_Document excerpt:_
■ ■ ■ ■ ■ ■ ■

If the training job runs multiple times, Training Output Path has multiple values, that is, directories of multiple versions, such as V0001 and V0002, are generated in the mnist-model directory. Upload the files to the model folder of the corresponding training job version.

Go to the OBS Console, find the test-modelarts bucket, go to the test-modelarts/mnist-model/model directory, and click Upload Object to upload objects. For details about how to upload files to OBS, see Uploading a File.

Figure 6 Uploading the inference code and configuration files

Step 4: Import the Model

The trained model is stored in the OBS path. You can import the model to ModelArts for management and deployment.

  1. On the ModelArts management console, choose Model Management > Models in the left navigation pane. The Models page is displayed.
  2. On the Models page, click Import.
  3. On the Import Model page, set required parameters and click Next.
    • Set Name and Version.
    • Meta Model Source: Select OBS. Set Meta Model to the OBS path to store the model, for example, test-modelarts/MXNet-mnist/output/. AI Engine is automatically selected based on the model file in the selected path. This example uses the MXNet engine.

■ ■ ■ ■ ■ ■ ■

_Entries from a dataset:_

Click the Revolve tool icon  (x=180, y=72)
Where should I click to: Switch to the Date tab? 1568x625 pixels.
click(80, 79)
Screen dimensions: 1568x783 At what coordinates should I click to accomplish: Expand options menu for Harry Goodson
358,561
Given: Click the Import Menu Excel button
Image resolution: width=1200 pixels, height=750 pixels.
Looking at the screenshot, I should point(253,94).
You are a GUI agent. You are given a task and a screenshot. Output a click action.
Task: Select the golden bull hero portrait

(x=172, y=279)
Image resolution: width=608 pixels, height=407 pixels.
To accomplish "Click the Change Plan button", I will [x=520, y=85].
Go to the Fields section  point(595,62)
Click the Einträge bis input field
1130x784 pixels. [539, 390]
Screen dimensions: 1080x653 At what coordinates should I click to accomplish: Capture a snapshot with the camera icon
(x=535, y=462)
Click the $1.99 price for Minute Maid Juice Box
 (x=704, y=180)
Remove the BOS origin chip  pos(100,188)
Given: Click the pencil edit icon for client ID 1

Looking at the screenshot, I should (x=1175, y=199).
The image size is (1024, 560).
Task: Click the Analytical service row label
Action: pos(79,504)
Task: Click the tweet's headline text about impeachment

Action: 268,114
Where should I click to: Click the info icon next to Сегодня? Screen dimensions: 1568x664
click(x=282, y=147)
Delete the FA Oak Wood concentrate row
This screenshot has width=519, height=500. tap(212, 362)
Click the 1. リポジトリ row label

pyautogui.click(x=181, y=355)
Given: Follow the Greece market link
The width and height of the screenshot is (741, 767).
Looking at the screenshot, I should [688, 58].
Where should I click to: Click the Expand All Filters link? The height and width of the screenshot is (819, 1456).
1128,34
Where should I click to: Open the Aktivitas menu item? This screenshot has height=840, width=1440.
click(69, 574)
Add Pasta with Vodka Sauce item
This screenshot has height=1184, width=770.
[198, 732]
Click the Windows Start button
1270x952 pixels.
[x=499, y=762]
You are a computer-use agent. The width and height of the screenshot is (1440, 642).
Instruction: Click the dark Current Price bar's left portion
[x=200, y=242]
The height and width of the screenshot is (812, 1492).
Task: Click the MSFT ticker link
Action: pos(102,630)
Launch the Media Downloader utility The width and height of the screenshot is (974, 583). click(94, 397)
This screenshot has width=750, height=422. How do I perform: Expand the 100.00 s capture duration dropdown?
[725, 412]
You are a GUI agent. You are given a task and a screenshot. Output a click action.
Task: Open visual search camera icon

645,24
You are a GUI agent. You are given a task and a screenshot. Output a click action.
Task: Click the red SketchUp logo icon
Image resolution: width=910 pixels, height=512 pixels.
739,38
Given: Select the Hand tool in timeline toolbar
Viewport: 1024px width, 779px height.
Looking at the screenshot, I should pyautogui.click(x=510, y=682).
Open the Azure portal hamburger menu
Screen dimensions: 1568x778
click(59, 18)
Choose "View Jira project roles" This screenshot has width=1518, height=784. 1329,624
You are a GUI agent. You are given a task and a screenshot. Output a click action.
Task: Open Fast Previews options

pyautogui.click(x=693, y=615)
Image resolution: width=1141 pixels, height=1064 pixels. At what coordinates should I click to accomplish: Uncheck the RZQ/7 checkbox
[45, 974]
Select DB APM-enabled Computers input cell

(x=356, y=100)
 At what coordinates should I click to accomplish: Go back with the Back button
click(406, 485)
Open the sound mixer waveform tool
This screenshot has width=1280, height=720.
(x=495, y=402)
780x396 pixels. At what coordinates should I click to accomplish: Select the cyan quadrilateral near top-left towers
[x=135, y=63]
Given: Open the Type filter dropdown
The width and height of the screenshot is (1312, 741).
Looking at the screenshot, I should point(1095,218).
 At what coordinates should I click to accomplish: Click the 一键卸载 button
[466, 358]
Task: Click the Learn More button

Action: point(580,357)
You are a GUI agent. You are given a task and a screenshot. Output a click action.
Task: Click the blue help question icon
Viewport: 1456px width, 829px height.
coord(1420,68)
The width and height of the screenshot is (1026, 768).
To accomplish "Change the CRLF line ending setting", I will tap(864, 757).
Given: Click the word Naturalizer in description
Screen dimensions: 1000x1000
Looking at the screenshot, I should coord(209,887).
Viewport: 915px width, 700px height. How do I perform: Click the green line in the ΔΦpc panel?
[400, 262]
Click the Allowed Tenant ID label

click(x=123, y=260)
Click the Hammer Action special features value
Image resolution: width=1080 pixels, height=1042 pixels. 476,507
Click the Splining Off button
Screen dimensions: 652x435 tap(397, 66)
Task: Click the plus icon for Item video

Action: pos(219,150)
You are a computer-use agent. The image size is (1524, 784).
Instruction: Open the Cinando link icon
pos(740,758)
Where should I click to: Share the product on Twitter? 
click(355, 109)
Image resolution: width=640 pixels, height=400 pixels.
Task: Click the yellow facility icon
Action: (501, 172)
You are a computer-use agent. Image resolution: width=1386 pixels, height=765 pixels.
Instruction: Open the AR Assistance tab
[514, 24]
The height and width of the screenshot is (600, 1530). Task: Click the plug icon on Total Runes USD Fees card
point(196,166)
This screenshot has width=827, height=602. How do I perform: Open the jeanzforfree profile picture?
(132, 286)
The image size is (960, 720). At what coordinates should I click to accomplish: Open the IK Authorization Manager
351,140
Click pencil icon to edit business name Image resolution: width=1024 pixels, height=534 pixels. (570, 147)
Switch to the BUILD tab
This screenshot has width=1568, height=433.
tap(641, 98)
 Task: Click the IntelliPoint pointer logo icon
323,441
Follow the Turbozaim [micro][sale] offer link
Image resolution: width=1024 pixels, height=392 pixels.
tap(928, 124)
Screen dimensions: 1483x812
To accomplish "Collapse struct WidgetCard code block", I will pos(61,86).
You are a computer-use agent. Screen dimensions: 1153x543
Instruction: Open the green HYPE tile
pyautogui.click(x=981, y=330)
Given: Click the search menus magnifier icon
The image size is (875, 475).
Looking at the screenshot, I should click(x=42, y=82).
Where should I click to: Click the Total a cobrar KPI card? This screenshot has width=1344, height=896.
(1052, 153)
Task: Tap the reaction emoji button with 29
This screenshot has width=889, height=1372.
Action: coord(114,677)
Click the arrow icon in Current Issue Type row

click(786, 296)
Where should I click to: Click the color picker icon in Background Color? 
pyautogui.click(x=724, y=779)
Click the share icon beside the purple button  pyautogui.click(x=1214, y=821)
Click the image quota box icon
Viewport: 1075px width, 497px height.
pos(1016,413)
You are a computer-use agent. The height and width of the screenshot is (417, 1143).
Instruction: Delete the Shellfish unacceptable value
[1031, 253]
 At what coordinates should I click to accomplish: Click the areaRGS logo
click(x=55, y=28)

■ ■ ■ ■ ■ ■ ■

_Given exercise:_
Write the next portion of the ModelArts guide on uploading and importing a trained MNIST model, beginning right after its final sentence.

_Response below:_
      When selecting the model path, you must select the parent directory of the model folder. If you select the model folder, the system cannot identify the model and configuration files and will fail to import the model.

    • Inference Code: The system automatically generates the path and file name of the corresponding inference code based on the selected meta model.
    Figure 7 Page for importing a model
  4. After the model is imported, the Models page is displayed. You can view the imported model and its versions on the Models page.

Step 5: Deploy the Model as a Service

When the status of a model is normal after the model is imported, deploy it as a real-time, batch, or edge service. The following describes how to deploy a real-time service.

  1. On the Models page, click the triangle next to a model name to expend all versions of the model. In the row of the target model version, click Deploy in the Operation column and select Real-Time Services from the drop-down list box. The Deploy page is displayed.
  2. On the Deploy page, set required parameters and click Next.

    Set Name for the service. In Model and Configuration, the system automatically selects the model and version used in Step 4: Import the Model. Select resource specifications from the drop-down list box of Specifications, for example, CPU: 2 vCPUs | 8 GiB.

    Environment Variable: In this example, three pieces of information need to be added to the inference code and configuration files. For details, see the following instructions.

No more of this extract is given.